One of our problems in so many of the published multi-week studies is that we want to take a process and turn it into a program. Programs are fine in their place, but sometimes great truths and principles learned through trial and difficulty are summarized or simplified into a program so that more people could participate or that what was learned could be “massed produced.” The idea has great intentions: if a dear brother or sister learned these principles that changed their lives, what might be done so that everyone might learn the same things? The problem lies in the things that are “lost in the transition” from principle to program.

• REQUIRED ACTION 1: Summarize the passage on principles and programs in two sentences.
• REQUIRED ACTION 2: Reproduce the passage on principles and programs word for word, everything from "One of our problems" down to "principle to program.".

• SUPPLIED DATA:
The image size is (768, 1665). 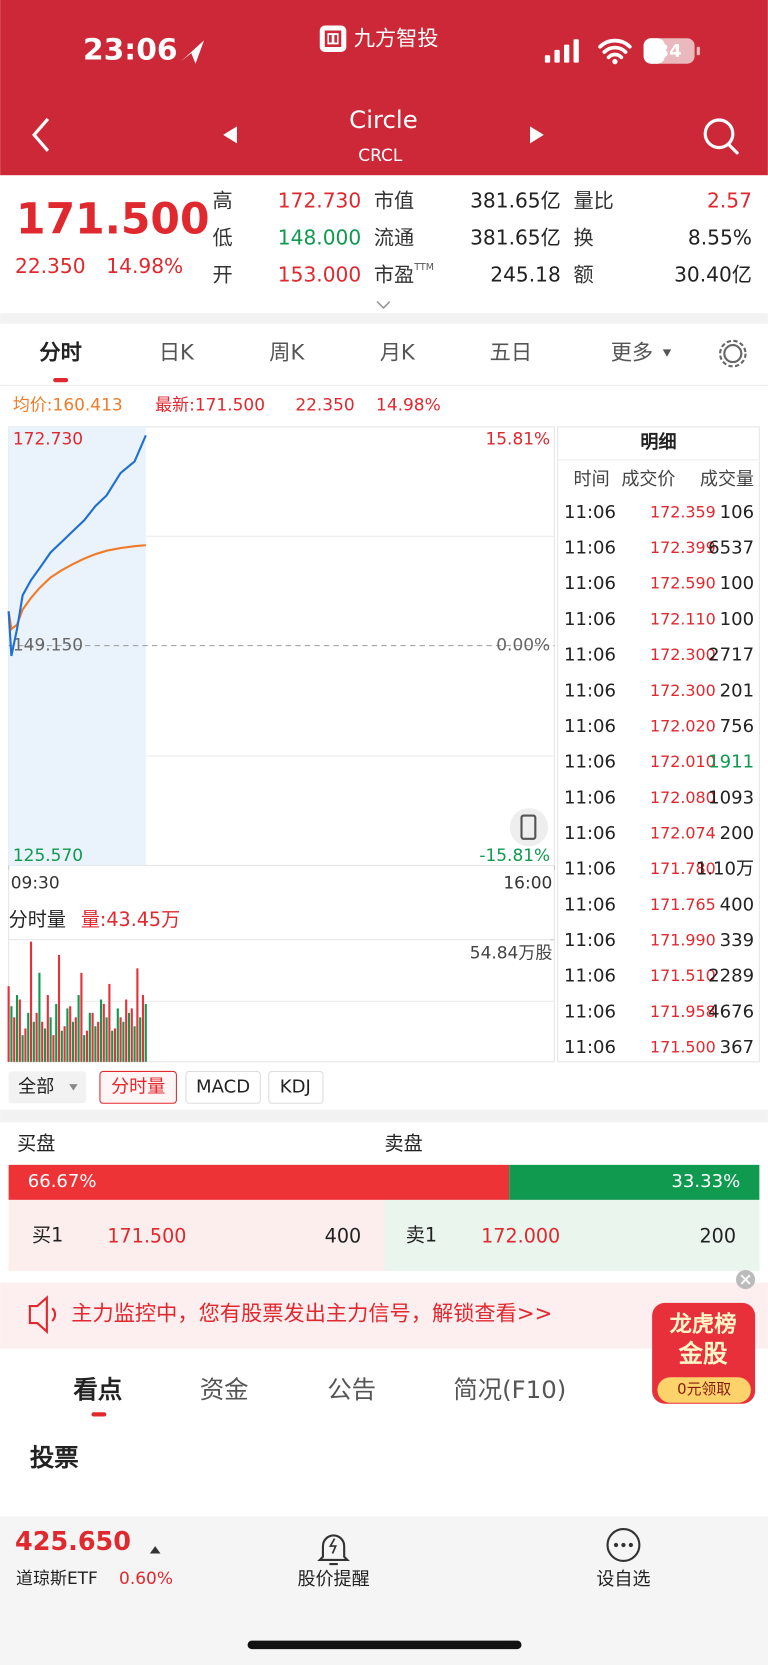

• FINAL ANSWER 1: Many multi-week studies take a process and turn it into a program, simplifying principles learned through trial and difficulty so more people can take part or so the lessons can be widely reproduced. The intention is good, but the problem lies in what is lost in the move from principle to program.

• FINAL ANSWER 2:
One of our problems in so many of the published multi-week studies is that we want to take a process and turn it into a program. Programs are fine in their place, but sometimes great truths and principles learned through trial and difficulty are summarized or simplified into a program so that more people could participate or that what was learned could be “massed produced.” The idea has great intentions: if a dear brother or sister learned these principles that changed their lives, what might be done so that everyone might learn the same things? The problem lies in the things that are “lost in the transition” from principle to program.